Who You Calling|a Pirate?

     Though the U.S. Supreme Court ruled unanimously that Monsanto can sue farmers to death for doing what farmers have done since before time began – save seeds to plant next spring – questions remain.
     The Supreme Court ruled on “genetically modified” crops – DNA tinkering in seeds from glyphosate-resistant “Roundup Ready” plants. But farmers have been genetically modifying crops since women descended from the trees. Planting seeds from the biggest fruits and grains, year after year, is genetic modification.
     That’s how the Toltecs and Teotihuacanos turned a pathetic little grass called teosintle into corn. Five hundred years later, Luther Burbank invented the nectarine by grafting one tree onto another.
     Can we no longer mess around in the garden without paying someone?
     Organic farmers have sued Monsanto repeatedly for contaminating their crops with genetically modified pollen. A cursory search of the Courthouse News database turned up 12 such lawsuits, six of them class actions, the latest one filed Monday in Mississippi.
     Once crops are out in the fields, pollen blows on the wind. You can’t stop it. It’s what the world does.
     The organic plaintiffs who sued Monsanto say their customers don’t want to eat food contaminated by genetic modifications.
     So here’s a question: If Monsanto’s genetically modified pollen fertilizes an organic farm’s crops, and the organic farm incorporates a subsidiary to sell seeds from its accidentally fertilized, genetically modified wheat, who can sue whom?
     And why?
     And for what?
     For doing what farmers have done for 10,000 years?
     Who is the pirate here?
     Is it the organic farmer whose crops were contaminated by Monsanto?
     Is it Monsanto, seizing crops from downwind farmers, with the consent of the Supreme Court, and putting farmers out of business?
     Is it the Supreme Court – (technically, a corsair: a pirate backed by the state) – legitimizing state-backed piracy?
     Is the pirate the wind?
     Or the grains of pollen that fertilize pistils downwind?
     And who should pay damages for the wind?
     These questions are raised – not directly – by an excellent new book published by those radicals at the Harvard Business Review: “The Pirate Organization: Lessons from the Fringes of Capitalism.”
     The authors, business professors Rodolphe Durand and Jean-Philippe Vergne, view piracy as a creative, inherently unstable force that – were business a living organism – we could say has been introducing and replicating its DNA into capitalism for hundreds of years.
     From the Golden Age of pirates, who preyed off the Dutch and British East India Companies, to Internet pirates today, pirates have formed organizations that because of their profits, their efficiency, their short-term superiority to what the professors call the milieu, have forced businesses and governments to adopt pirate models: to incorporate piracy into the system.
     Piracy today operates in the ether – the Internet – in microspace – at the level of DNA, such as the Monsanto patent – and soon will operate at the other end of the size spectrum, in outer space.
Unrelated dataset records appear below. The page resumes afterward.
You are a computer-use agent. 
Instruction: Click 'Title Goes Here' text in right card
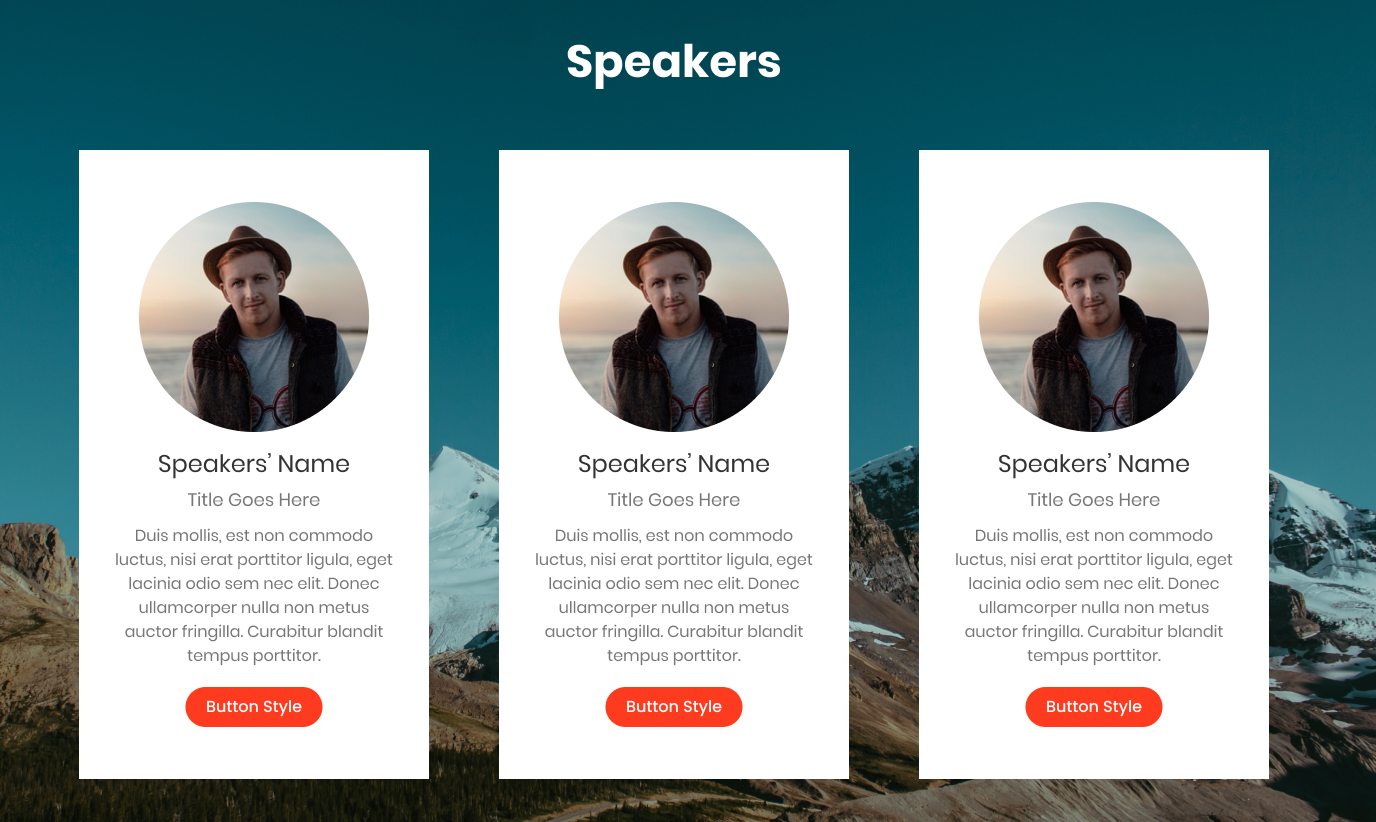pyautogui.click(x=1094, y=500)
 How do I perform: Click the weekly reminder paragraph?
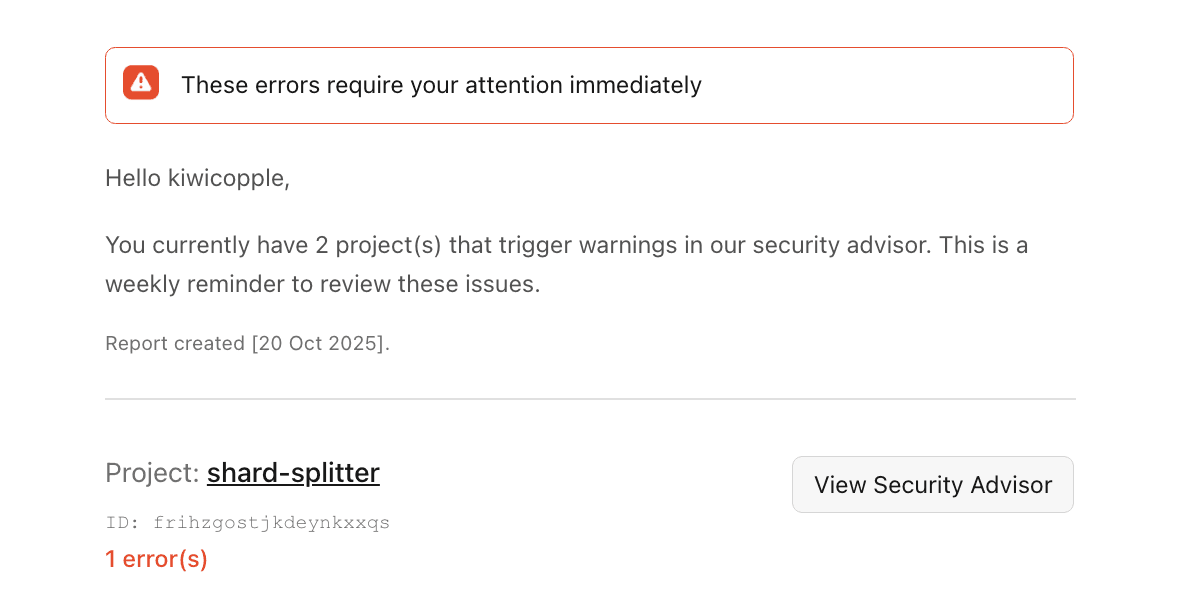click(566, 264)
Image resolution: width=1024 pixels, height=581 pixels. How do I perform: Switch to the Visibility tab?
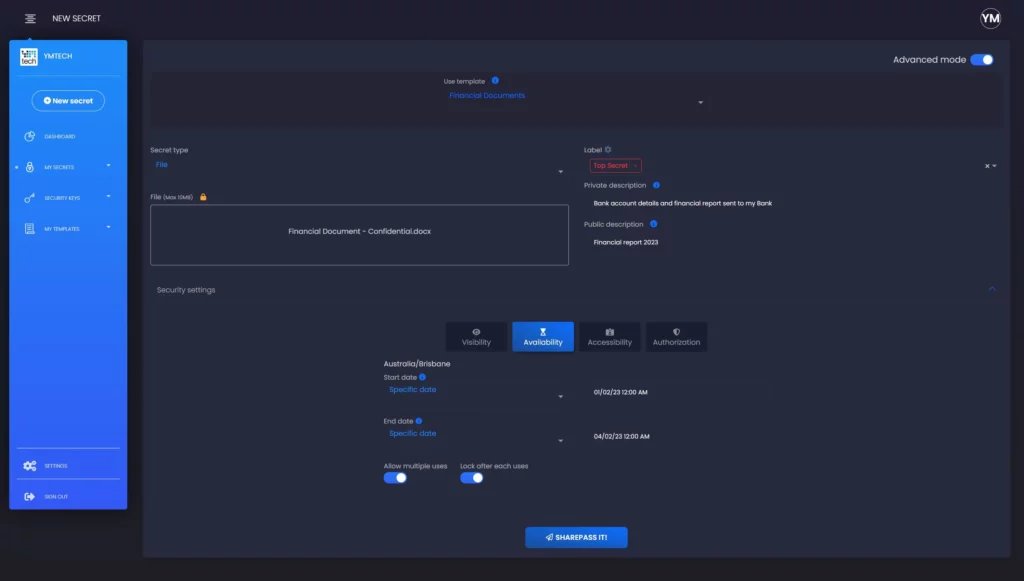point(476,337)
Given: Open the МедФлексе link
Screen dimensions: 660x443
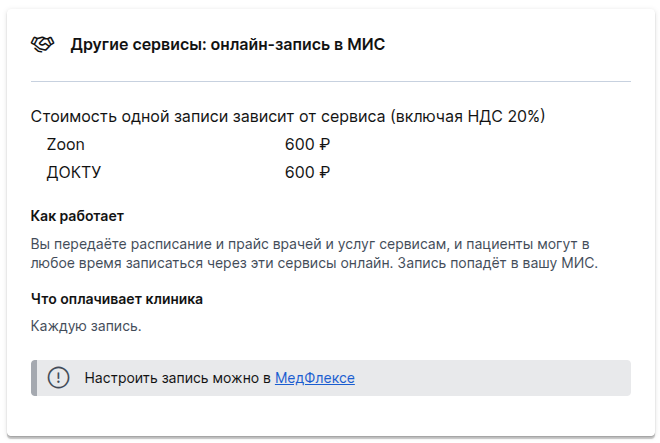Looking at the screenshot, I should tap(315, 378).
     One reason the Internet has been so productive is that governments couldn’t figure out how to regulate it until pirates were sailing the waters: just as governments were unable, for centuries, to figure out how to regulate the open sea, or capitalism.
     Durand and Vergne do not idolize pirates. Pirate organizations are unstable and short-lasting. Pirates cannot claim rights to property, since their business model is based upon challenging rights to property.
     The most interesting aspect of the professors’ short book – actually, all of it is interesting – is their insistence upon treating piracy as an organization.
     Pirates introduced labor reforms that forced governments to copy them: popular election of leaders, rejection of leadership inheritance through bloodline, admission of women to the workforce and to leadership, even social insurance: some pirate groups gave workers who lost an arm in the assault triple spoils.
     I’ll continue this pirate tale in another column.
     By the way, I bought a review copy of this book for $2, “used” but unread, at a little fruit stand on top of a mountain near the Vermont-Massachusetts border. I wonder how it got there?